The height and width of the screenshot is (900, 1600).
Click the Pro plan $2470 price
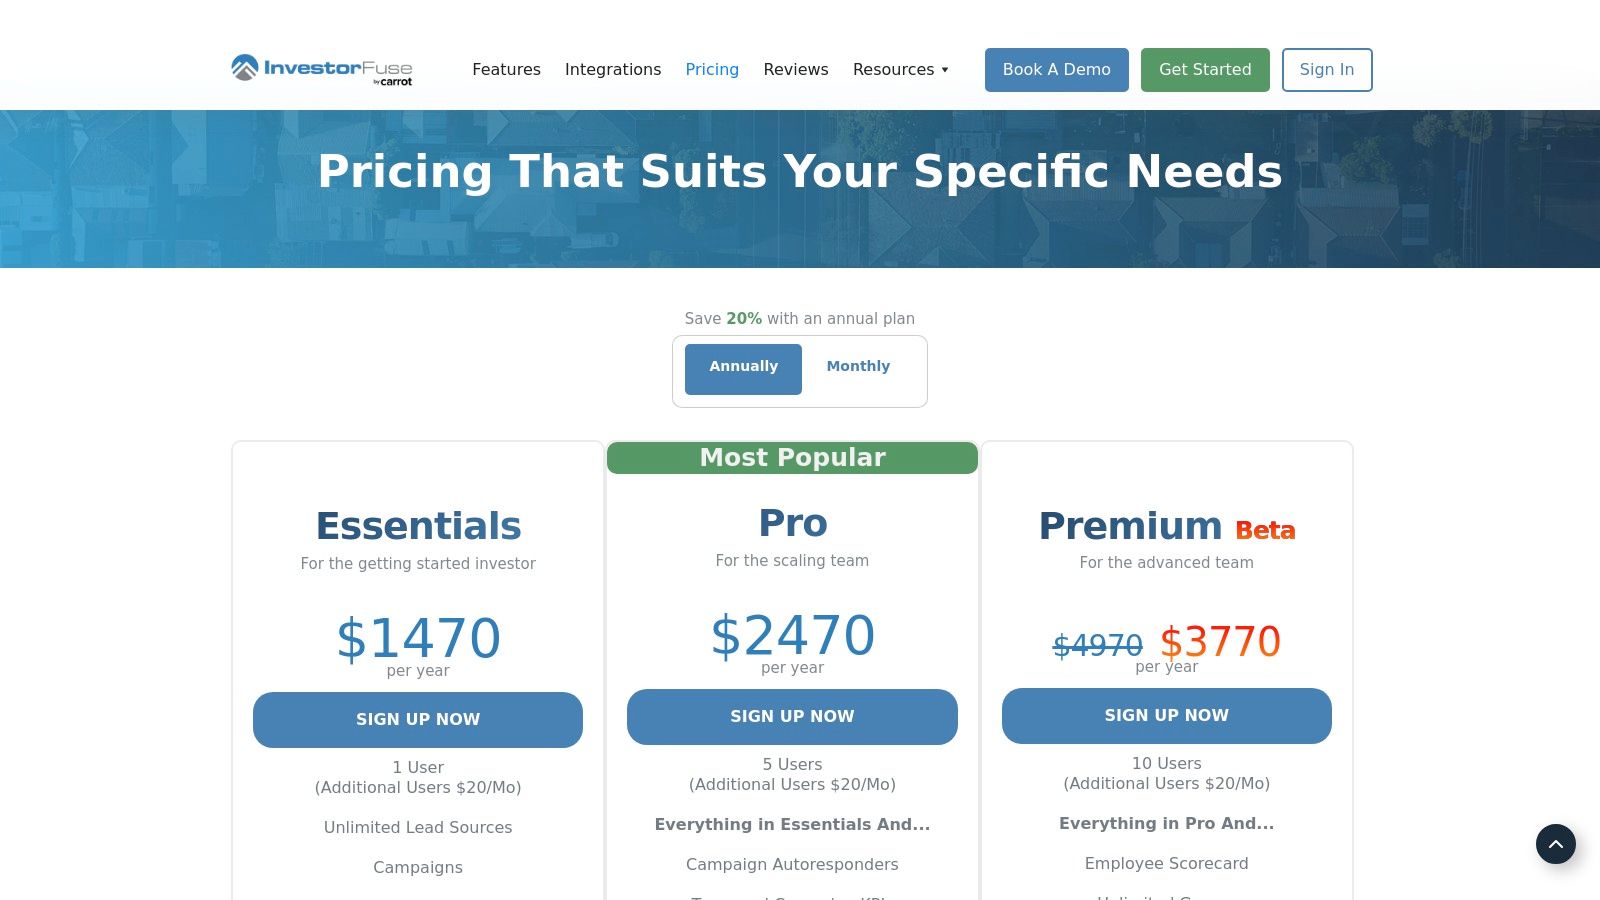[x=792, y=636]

--

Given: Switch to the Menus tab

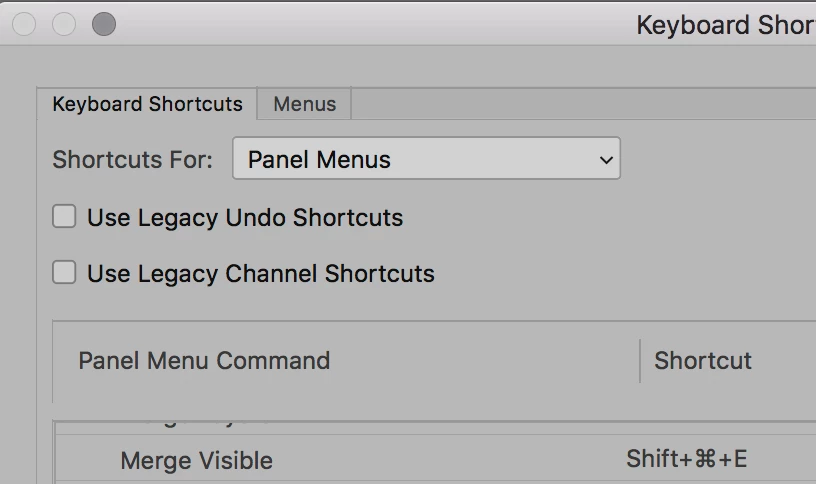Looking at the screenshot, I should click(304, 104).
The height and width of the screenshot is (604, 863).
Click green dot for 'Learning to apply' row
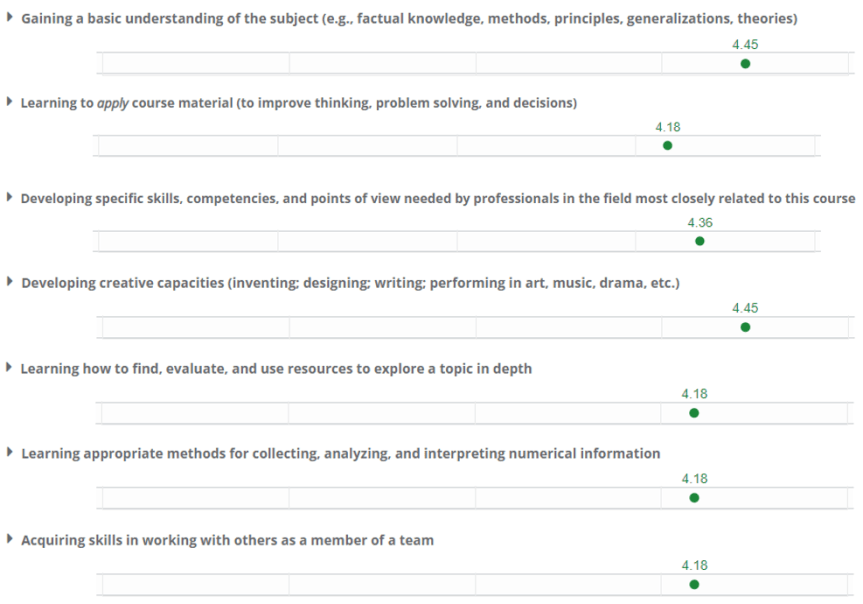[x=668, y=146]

* * *

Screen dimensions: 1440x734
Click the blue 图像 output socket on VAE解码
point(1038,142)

PROBLEM DESCRIPTION >>
What is needed is every line from the data above that includes the string "width", copied out.

ANSWER SECTION >>
The height and width of the screenshot is (900, 1600).
The height and width of the screenshot is (604, 863).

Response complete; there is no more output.